Bir de kabul edelim ki 2. golümüz sonrası Başakşehir’in ardarda kırmızı kartlarla 9 kişi kalması elimizi rahatlattı. Neden bu kadar aşırı tepkiler gösterdiler anlamak mümkün değil. İlk devre Gustavo’nun topa vurduktan sonra Volkan’ın yaptığı hareket yeni kurallara göre penaltı. Skrtel’in ceza alanında Thiam’ın boynuna vurarak aldığı kafa da penaltı. Sinan Gümüş’ün düşürülmesi de tartışmalı. Bu pozisyonlarda aleyhimize karar veren VAR hakemi Cüneyt Çakır ilk devre Gustavo’nun Hasan Ali’ye yaptığı harekette önce topa müdahele ettiğini görmesine rağmen Bahattin Şimşek’i çağırdı. Amaç Gustavo’yu attırmaktı ama Şimşek kararının arkasında durdu, hem de ağır abisi kıdemli Cüneyt Hoca çağırmış olmasına rağmen. Açıkçası şaşırdım bu dik duruşa.
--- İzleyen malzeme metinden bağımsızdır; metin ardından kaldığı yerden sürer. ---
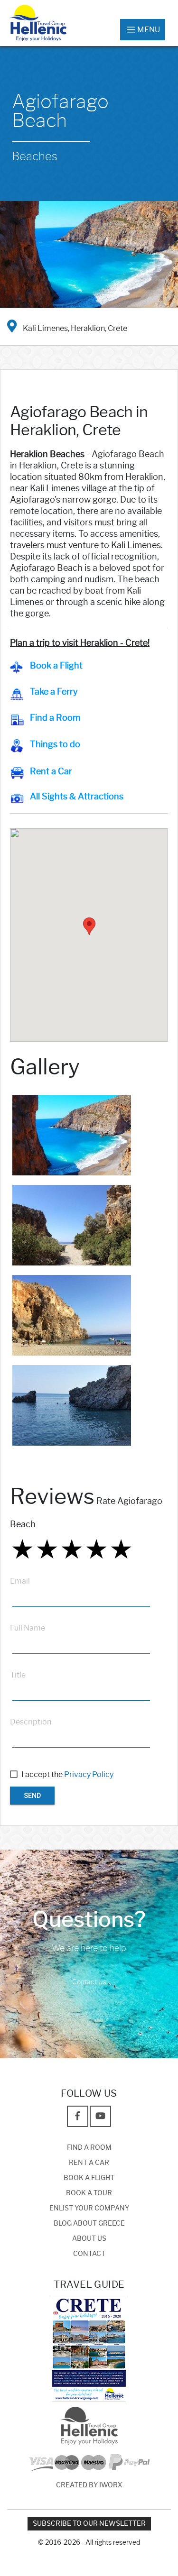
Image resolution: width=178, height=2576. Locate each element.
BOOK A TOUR (89, 2193)
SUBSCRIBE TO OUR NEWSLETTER (89, 2524)
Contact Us (89, 1982)
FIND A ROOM (89, 2148)
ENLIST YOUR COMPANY (89, 2208)
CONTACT (89, 2254)
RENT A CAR (89, 2163)
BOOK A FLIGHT (89, 2178)
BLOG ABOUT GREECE (89, 2223)
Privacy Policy (88, 1774)
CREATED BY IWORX (89, 2485)
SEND (32, 1795)
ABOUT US (89, 2239)
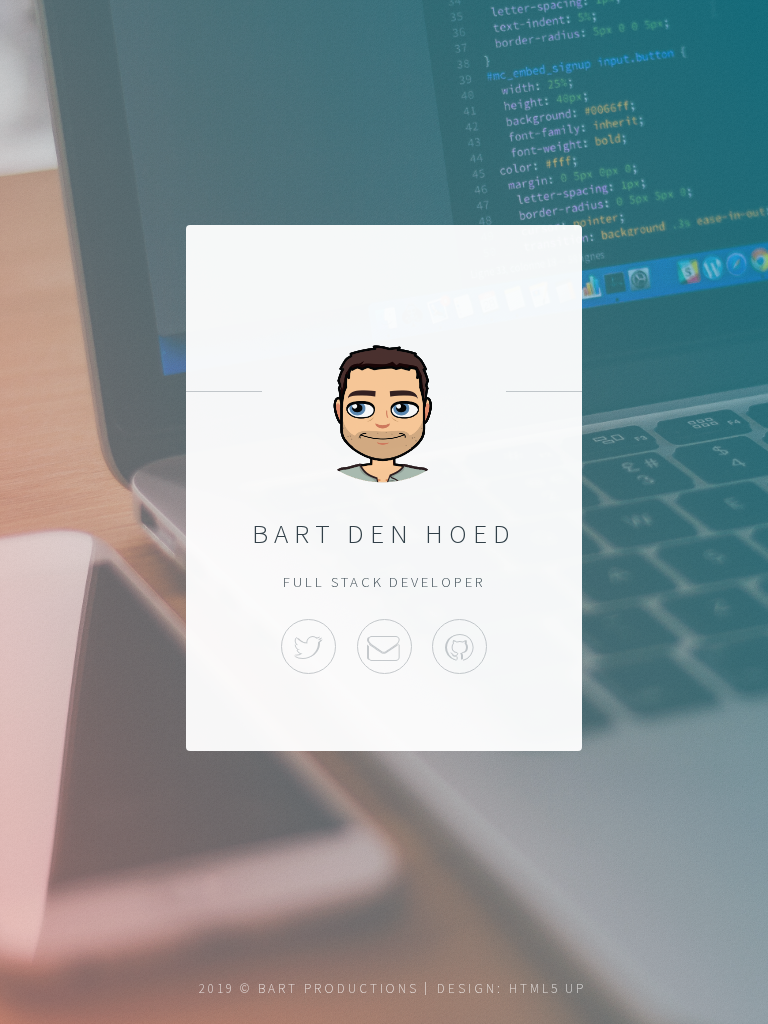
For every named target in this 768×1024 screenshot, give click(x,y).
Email (384, 646)
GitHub (459, 646)
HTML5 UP (547, 988)
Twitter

Şimdi ise dimdik durma sırası bizde. Tüm camia olarak bu galibiyet sonrası yeniden ayağa kalkmamız gerekiyor. Yönetimiyle, hocasıyla, idari kadrosu ve taraftarıyla bir sinerji yaratmalıyız. Bu iş biraz hava işi. Yeniden havamızı bulmamız şart. Umarım ki lig ”buradan dönmüş” olsun. Bugün şans sezon başından beri belki de ilk kez yanımızdaydı. Bundan sonra kadro istikrarı, organize bir oyun, coşkulu bir ekiple tekrar lige damga vurma zamanı. Henüz hiç bir şey düzelmedi ama hiç bir şey de bitmiş değildi zaten. Bugün döngüyü kırdık, yarından itibaren rotayı zirveye çevirelim artık.